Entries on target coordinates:

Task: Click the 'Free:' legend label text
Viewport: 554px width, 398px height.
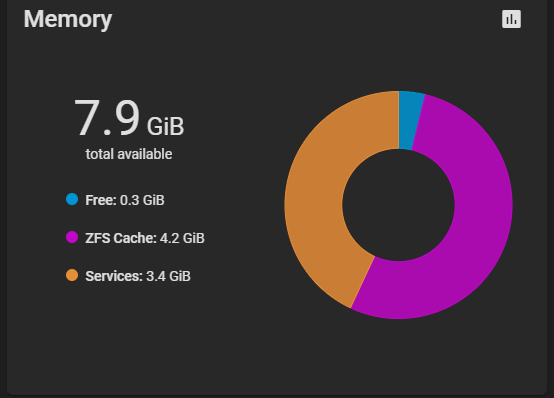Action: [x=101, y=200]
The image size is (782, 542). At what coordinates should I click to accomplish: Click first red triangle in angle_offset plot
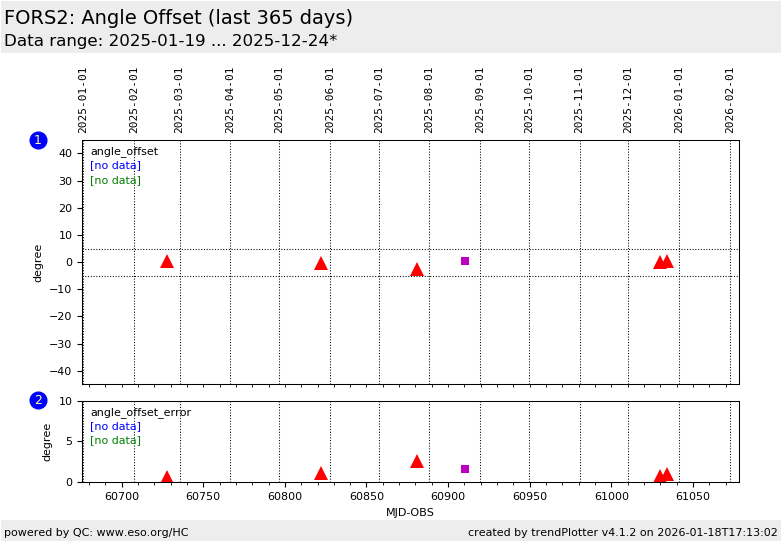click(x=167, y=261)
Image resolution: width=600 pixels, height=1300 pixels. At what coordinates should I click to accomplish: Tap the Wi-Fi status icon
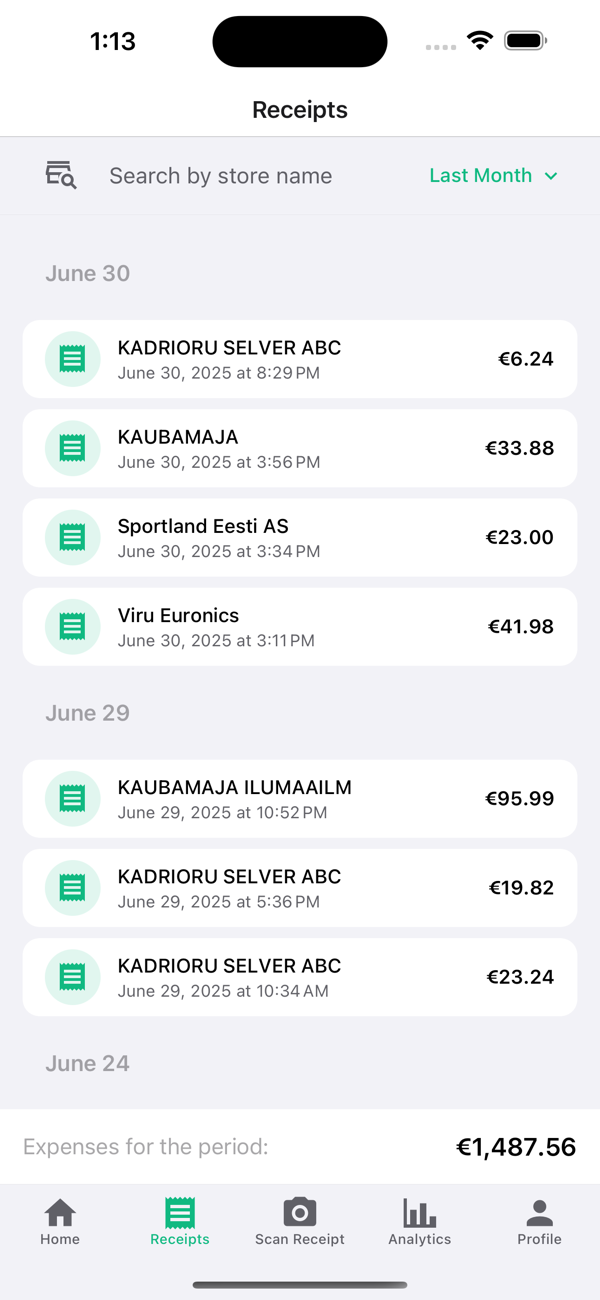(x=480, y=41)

● Your goal
Rewrite everything from the line containing "Image resolution: width=600" down to the end of the records as a JSON list of strings, one string per line and no blank lines. Leave the pictures out of the answer.

● Exercise response
[
  "Image resolution: width=600 pixels, height=1300 pixels. At what coordinates should I click to accomplish: Tap the Wi-Fi status icon",
  "(x=480, y=41)"
]